Toxic masculinity is a concept in which men have a “supreme valuation of characteristics culturally associated with masculine and denigration of characteristics associated with the feminine”. Everybody knows what those ‘masculine’ traits or male stereotypes are. Men, right from the very childhood are told that they are not allowed to cry because ‘big boys don’t cry’. They should ‘man up’ whenever the situation requires them to and never be vulnerable. They should not do things ‘like a little girl’ does. They should be self-reliant and be ‘lone wolves’ in order to succeed. Men need to show dominance and be in control of things. Men also have this false sense of superiority and entitlement over women, which results in hundreds of women being killed, raped and mutilated every single day.

Such unwritten rules of behaviour lead men to limit the expressions of their emotions, primarily to anger. I have often seen men talk in excessive pride about the fact that they haven’t cried in years. Is it even a good thing to be proud of? When they find themselves unable to deal with their overwhelming emotions and feelings and they can’t talk about it, it often gets channelized into two ways. The first one is being physically violent.  Zach Greiner’s character in Fight Club found ‘Project Mayhem’ as an outlet for his anger against the identity crisis he was facing. It was all about enduring pain as much as possible. The second way is experiencing stress and depression. According to studies, men are four times more likely to commit suicide than women. Men who adhere to the traditionally masculine cultural norms and pressurize themselves to be stoic and socially isolate themselves are less likely to seek help for their mental health issues.

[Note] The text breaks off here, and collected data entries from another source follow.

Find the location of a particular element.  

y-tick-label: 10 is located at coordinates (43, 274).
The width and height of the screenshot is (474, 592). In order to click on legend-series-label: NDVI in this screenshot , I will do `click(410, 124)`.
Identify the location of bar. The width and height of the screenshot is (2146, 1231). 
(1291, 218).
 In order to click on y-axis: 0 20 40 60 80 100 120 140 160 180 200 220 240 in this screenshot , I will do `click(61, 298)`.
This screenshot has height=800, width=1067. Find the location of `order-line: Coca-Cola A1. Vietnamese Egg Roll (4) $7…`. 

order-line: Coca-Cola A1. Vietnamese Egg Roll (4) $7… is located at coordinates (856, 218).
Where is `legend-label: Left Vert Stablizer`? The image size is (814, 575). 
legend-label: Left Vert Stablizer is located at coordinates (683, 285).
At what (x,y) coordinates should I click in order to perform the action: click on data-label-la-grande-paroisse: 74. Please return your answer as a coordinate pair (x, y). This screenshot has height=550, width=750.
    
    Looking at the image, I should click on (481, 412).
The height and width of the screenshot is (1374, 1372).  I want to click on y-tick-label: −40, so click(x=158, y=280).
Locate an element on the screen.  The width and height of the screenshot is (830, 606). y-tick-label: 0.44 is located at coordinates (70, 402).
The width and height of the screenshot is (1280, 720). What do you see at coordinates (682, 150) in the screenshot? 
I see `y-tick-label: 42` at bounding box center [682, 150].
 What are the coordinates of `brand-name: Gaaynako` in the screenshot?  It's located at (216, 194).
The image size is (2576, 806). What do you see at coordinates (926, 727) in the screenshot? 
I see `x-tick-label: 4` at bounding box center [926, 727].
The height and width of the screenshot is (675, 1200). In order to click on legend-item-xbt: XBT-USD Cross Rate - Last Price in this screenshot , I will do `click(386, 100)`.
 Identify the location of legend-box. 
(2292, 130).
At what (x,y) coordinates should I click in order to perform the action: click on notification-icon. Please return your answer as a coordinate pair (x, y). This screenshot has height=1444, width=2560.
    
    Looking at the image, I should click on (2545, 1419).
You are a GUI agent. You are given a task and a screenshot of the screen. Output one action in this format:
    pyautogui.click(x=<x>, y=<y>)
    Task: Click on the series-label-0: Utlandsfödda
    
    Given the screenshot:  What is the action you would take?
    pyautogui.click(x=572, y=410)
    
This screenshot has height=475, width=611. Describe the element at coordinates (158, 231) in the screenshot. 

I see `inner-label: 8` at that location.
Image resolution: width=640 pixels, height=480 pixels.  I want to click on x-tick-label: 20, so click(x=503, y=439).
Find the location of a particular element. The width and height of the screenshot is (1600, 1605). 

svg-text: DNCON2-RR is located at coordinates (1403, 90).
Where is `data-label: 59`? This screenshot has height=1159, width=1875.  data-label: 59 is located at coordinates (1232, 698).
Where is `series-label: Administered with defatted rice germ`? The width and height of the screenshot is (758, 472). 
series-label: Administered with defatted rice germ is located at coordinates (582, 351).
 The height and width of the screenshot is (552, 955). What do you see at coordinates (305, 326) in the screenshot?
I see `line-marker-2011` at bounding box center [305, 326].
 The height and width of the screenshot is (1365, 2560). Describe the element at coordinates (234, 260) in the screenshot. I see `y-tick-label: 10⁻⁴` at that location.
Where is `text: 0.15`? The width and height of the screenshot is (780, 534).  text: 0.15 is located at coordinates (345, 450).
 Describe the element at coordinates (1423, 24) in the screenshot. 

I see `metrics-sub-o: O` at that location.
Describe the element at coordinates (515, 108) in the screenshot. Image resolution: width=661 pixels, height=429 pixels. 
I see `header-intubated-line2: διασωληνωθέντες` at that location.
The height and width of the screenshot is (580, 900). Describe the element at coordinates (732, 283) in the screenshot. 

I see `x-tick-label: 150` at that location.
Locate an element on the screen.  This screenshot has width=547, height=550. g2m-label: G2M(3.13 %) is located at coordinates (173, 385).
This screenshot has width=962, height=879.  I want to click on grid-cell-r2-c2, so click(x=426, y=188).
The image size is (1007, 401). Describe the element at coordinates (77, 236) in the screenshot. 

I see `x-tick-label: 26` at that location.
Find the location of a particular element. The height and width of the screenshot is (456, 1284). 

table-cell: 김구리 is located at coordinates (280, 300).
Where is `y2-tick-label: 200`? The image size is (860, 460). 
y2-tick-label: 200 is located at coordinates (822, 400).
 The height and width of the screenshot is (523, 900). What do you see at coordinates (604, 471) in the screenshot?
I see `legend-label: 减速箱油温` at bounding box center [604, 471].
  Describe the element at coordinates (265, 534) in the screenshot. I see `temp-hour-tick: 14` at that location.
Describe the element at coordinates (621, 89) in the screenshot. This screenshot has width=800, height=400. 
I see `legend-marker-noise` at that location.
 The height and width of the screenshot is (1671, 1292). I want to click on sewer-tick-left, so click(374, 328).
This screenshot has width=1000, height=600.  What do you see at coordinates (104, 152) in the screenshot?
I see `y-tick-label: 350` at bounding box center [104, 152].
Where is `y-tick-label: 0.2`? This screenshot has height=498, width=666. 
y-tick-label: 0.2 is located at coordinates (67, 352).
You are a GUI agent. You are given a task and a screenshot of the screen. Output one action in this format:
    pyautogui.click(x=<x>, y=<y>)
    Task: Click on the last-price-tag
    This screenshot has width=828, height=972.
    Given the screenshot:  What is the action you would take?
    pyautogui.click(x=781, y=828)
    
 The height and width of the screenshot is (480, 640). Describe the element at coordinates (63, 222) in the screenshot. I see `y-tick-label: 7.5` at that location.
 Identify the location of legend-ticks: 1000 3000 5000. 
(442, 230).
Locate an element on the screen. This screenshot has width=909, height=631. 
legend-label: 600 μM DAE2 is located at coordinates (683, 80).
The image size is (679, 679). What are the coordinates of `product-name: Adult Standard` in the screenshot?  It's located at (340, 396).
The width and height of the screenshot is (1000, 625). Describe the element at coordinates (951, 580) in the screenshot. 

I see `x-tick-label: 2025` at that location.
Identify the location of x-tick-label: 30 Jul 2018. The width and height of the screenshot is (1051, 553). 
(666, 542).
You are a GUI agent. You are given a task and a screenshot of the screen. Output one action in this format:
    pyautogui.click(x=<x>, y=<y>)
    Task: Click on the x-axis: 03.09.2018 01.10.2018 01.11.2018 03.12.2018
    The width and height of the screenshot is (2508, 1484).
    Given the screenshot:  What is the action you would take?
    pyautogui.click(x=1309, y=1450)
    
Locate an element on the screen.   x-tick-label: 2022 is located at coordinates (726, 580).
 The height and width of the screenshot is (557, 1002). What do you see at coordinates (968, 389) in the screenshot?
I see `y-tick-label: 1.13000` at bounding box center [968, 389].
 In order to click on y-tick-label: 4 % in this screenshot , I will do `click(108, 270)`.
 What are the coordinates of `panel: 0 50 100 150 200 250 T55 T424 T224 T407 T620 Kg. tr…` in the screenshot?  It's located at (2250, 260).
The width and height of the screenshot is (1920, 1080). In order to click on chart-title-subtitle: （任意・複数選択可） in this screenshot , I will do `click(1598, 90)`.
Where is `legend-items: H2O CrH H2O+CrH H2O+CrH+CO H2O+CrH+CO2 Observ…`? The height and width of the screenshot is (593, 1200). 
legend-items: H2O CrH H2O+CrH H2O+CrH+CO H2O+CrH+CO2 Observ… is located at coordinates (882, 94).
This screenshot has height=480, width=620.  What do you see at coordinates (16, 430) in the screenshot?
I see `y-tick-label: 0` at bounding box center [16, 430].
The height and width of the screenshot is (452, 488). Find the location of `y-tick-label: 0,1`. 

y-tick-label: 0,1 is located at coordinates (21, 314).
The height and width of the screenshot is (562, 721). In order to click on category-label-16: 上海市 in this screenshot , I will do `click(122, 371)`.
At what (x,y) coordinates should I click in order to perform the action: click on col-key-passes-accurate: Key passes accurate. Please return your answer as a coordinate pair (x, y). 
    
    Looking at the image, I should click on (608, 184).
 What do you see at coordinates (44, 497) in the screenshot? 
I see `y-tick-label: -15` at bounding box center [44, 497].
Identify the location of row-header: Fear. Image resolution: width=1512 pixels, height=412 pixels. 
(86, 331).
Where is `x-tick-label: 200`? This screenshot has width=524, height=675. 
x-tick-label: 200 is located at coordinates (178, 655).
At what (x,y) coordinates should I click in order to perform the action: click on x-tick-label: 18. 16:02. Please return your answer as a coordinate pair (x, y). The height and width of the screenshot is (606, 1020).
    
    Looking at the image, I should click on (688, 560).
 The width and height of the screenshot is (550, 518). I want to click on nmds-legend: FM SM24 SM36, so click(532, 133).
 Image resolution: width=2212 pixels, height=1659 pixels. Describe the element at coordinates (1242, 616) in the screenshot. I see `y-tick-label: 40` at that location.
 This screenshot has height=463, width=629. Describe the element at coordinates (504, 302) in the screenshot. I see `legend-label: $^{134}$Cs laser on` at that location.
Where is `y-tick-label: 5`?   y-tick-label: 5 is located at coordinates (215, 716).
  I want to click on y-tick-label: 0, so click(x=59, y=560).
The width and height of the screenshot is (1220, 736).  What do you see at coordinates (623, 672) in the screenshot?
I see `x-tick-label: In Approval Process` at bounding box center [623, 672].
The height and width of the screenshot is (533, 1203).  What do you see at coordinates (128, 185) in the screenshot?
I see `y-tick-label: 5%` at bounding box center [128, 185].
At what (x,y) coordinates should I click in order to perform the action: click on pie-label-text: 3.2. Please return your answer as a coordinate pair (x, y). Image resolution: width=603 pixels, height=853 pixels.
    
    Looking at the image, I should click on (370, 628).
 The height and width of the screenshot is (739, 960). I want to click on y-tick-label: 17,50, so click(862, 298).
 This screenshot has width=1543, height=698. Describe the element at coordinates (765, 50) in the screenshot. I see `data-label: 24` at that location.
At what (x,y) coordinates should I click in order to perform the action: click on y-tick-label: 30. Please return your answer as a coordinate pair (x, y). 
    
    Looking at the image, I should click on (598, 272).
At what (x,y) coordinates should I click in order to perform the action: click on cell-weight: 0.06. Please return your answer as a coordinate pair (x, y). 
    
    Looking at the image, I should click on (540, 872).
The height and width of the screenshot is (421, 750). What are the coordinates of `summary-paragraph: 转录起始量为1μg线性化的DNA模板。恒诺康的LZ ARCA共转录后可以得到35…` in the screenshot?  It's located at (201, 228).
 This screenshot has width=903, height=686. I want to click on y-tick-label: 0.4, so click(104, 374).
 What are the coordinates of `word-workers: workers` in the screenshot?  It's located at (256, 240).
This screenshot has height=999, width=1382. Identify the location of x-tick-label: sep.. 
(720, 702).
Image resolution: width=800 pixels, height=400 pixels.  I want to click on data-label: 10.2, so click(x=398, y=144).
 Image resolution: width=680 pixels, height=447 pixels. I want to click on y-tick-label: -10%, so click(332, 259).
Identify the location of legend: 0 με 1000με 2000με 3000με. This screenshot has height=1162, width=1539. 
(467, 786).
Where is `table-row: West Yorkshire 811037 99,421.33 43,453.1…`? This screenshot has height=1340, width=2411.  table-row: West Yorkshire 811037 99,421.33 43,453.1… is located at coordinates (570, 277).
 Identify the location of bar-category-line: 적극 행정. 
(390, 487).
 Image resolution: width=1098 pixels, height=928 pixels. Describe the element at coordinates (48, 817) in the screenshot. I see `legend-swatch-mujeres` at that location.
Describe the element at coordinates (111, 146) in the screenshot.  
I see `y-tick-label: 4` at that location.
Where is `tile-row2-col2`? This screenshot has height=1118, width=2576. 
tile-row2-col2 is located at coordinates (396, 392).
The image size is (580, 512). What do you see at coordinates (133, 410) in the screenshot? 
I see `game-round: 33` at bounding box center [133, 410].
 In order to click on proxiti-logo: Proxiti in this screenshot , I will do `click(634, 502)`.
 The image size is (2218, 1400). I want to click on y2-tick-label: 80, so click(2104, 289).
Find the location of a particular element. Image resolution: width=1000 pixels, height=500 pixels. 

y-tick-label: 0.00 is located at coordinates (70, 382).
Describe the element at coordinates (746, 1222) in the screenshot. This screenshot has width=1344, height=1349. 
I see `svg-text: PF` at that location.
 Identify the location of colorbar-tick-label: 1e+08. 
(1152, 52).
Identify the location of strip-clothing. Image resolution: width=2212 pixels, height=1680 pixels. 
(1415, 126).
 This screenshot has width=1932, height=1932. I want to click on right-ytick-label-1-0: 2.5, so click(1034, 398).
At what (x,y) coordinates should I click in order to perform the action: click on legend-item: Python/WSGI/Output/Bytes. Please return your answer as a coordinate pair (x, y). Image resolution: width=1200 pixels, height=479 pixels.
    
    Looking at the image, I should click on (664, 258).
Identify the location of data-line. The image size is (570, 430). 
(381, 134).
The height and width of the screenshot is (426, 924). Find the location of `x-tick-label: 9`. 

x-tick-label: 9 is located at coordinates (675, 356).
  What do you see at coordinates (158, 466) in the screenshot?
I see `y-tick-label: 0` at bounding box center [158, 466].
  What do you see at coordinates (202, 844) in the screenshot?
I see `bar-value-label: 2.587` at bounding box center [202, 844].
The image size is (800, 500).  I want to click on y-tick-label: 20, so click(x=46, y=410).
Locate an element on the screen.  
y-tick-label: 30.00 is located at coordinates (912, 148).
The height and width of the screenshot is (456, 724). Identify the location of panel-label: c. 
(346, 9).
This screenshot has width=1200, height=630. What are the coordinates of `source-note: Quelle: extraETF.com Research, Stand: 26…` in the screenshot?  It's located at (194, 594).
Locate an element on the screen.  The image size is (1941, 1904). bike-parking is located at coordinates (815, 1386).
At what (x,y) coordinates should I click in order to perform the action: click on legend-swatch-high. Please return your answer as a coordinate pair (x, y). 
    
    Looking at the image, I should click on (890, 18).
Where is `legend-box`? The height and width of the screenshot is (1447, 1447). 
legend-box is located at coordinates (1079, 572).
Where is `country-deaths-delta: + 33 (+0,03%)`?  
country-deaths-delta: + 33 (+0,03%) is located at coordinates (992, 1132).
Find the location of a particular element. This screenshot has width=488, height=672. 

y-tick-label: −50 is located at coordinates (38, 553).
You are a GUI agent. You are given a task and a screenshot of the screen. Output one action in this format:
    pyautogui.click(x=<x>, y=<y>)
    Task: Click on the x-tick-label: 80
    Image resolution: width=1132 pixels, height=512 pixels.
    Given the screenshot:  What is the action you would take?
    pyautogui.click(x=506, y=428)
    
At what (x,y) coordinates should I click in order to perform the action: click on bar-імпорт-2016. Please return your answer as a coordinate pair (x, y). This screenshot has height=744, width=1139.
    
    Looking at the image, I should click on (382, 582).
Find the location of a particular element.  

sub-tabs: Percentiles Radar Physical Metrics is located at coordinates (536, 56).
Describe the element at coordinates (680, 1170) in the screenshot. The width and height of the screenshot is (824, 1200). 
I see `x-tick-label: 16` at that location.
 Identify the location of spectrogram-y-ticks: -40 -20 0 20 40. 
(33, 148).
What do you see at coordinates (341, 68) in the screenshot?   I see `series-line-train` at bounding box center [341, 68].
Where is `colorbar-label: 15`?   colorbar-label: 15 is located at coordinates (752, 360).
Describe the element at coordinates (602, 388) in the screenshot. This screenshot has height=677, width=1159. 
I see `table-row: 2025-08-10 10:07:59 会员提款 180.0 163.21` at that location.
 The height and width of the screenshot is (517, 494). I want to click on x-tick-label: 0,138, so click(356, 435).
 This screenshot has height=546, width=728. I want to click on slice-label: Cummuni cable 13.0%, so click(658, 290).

These are the tools of the patriarchy that we all need to fight against. We need to help boys become connected men. We cannot allow a destructive sense of manhood with ‘boys will be boys’ narrative to perpetuate anymore. We need to start having real conversations with men, conversations about feelings and problems and everything in between, conversations which are open and honest, just like girls have with one another. You know how girls tell every minute detail of their lives to someone close to them? Well, it helps. Talking about your problems may not be the solution but it does make you feel better. Stifling your emotions to avoid being judged by other men is going to kill you, both literally and figuratively; it is time to open up and break free.